- **Trecho do texto**:
:::::

Diante do número absurdo de mortes por Covid, do colapso sanitário provocado pela contaminação desenfreada, do surgimento de novas variantes e da lentidão na distribuição de vacinas, junto ao esfacelamento de outros setores da sociedade como cultura, turismo, educação e economia, nossa saúde mental também pode colapsar. Não é de hoje que a
Psicologia estuda os efeitos da exposição continuada ao estresse, como causa de diversos problemas mentais como os Transtornos de ansiedade, de Estresse pós-traumático e Depressão, descritores de várias alterações comportamentais que acompanham muito sofrimento psíquico e grandes dificuldades na condução do dia-dia.
Atravessar uma pandemia tem sido um grande laboratório para psicólogos e afins. Há os que estão na linha de frente, trabalhando na beira do leito no hospital, coordenando equipes de profissionais da saúde ou oferecendo suporte aos familiares. Todos os outros estão nos bastidores, cuidando de um contingente enorme de pacientes amedrontados, exauridos, ansiosos, enlutados, deprimidos, descompensados e desesperados. Nossos consultórios, reais ou virtuais, também se tornaram um ambiente de campanha, em que predominam as emergências ligadas à guerra contra a Covid, e no qual sobra pouco espaço para os antigos ou novos projetos de desenvolvimento pessoal. Minha sensação é que as demandas pelo trabalho dos psicoterapeutas também foram contaminadas pelo coronavírus.
Portanto, não estranhe se um dia seu terapeuta cancelar a sessão inesperadamente, se parecer muito triste e cair no choro junto com você, se aparecer descabelado e com olheiras, se demostrar alguma irritação a mais, se tiver engordado, se esquecer alguma parte importante da história ou se publicar um texto meio agressivo.

:::::

- **Itens armazenados do conjunto de dados**:
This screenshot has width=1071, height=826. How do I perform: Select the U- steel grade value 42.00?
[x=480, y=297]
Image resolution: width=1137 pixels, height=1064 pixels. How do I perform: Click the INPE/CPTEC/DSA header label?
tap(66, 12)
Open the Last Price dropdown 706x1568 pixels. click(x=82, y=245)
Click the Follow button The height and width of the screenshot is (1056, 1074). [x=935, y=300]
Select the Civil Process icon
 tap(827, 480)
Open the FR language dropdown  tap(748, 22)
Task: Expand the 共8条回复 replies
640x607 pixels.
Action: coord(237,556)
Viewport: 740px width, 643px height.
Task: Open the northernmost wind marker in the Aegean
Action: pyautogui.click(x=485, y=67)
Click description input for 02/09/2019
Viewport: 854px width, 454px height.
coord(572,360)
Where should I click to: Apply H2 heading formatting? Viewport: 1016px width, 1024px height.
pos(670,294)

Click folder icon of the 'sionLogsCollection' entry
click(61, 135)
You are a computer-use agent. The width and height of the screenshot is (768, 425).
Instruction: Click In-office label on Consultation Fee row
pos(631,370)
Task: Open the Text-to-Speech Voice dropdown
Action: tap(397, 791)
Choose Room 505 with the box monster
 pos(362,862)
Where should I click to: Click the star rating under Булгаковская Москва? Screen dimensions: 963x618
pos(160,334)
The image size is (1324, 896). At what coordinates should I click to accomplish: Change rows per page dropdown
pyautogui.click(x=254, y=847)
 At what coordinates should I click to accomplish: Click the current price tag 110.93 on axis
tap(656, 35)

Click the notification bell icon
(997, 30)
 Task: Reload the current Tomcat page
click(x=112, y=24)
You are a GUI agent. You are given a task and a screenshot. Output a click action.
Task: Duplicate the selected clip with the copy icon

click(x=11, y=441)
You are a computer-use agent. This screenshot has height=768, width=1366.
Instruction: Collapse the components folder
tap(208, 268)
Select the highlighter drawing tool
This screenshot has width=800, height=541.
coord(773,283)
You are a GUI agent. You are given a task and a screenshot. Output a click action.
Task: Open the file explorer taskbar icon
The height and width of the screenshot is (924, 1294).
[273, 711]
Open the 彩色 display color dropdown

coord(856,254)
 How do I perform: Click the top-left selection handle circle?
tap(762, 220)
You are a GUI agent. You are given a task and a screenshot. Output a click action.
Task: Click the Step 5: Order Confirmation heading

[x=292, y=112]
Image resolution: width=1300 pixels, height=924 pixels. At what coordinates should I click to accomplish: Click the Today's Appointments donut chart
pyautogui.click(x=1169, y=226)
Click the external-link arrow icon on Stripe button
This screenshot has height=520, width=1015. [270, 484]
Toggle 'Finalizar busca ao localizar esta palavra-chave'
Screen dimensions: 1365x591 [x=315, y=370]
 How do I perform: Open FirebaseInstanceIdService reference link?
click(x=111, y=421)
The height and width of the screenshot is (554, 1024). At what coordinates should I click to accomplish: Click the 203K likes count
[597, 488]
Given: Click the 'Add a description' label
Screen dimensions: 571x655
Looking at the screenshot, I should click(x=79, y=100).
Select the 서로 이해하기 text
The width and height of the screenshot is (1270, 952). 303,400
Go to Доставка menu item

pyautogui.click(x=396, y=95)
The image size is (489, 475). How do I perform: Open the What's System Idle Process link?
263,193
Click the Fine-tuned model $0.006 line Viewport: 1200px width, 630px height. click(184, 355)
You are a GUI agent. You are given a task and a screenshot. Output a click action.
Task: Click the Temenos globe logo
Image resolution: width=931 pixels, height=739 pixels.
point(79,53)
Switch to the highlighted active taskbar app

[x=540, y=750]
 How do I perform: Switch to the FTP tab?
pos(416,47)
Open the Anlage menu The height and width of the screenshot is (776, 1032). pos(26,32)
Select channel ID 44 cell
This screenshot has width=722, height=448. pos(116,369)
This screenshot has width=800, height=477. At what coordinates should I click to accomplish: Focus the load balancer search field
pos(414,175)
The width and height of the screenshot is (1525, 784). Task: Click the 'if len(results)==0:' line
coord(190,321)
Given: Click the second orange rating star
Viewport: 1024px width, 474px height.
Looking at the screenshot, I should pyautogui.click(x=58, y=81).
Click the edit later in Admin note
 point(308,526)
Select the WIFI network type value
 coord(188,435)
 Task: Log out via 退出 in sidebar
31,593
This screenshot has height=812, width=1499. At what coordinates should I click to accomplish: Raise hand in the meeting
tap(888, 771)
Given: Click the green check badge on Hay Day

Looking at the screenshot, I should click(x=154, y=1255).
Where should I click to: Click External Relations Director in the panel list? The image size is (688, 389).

:::::

- **Tarefas a cumprir**:
A) No texto sobre saúde mental na pandemia, quais problemas mentais a Psicologia liga à exposição continuada ao estresse?
B) Continue o texto sobre saúde mental na pandemia a partir do ponto em que ele termina.
Não é preciso usar o material.

- **Respostas escritas**:
A) Transtornos de ansiedade, de Estresse pós-traumático e Depressão.

B)
Psicólogo também é gente e é normal não estarmos bem o tempo todo. A terapeuta americana Lori Gottlieb que o diga. Em seu livro “Talvez você deva conversar com alguém” ela relata com autoridade, sensibilidade e leveza como conseguiu conciliar o terrível sofrimento de uma desilusão amorosa, seus atendimentos e o enfrentamento da mudança de posição de terapeuta para paciente. Poderia ser mais um livro que revela o que acontece dentro dos consultórios de psicoterapia, mas para mim, ele significou muito mais. Lê-lo neste momento, em que estamos todos sofrendo, foi muito reconfortante, além de me lembrar algo fundamental: precisamos ser mais gentis, generosos e compassivos com nós mesmos.
Depois de um ano vivendo nesse cenário, voltamos cinco casas e retornamos ao início do tabuleiro. E esta fase do jogo está horripilante. Estamos com mais conhecimento, porém com mais medo, mais cansaço e mais confusão. Antes nos apegamos ao “vai passar”, pensando que o tal “novo normal” seria uma coisa temporária. Agora, duvidamos se esta crise, um dia, irá terminar.
E diante de tanta incerteza, podemos ficar mais sensíveis. Devemos, então, ser menos exigentes e aceitar que não seremos o aluno exemplar, a melhor mãe, o marido ideal, ou a melhor namorada. Que iremos pisar na bola e, provavelmente, nossa performance profissional poderá não ser suficiente para ganharmos o título de funcionário do mês.
Em alguns momentos, me falta inspiração para escrever essa coluna. Falta assunto novo e eu e vocês, meus queridos leitores, não aguentamos mais falar de pandemia. Entretanto, escrever sobre o que dói e expressar o que sentimos pode contribuir muito com o reestabelecimento da paz emocional. Colocar no papel, no Instagram, no WhatsApp, no Facebook ou em qualquer lugar suas emoções, pensamentos e acontecimentos pode ser um exercício salvador. Vale prosa, poesia ou somente relatos despretensiosos. Mergulhar no mundo da fantasia também é uma boa opção. Ando enveredando para a escrita de contos de ficção, mas essa é uma outra história que, quem sabe, contarei no próximo texto.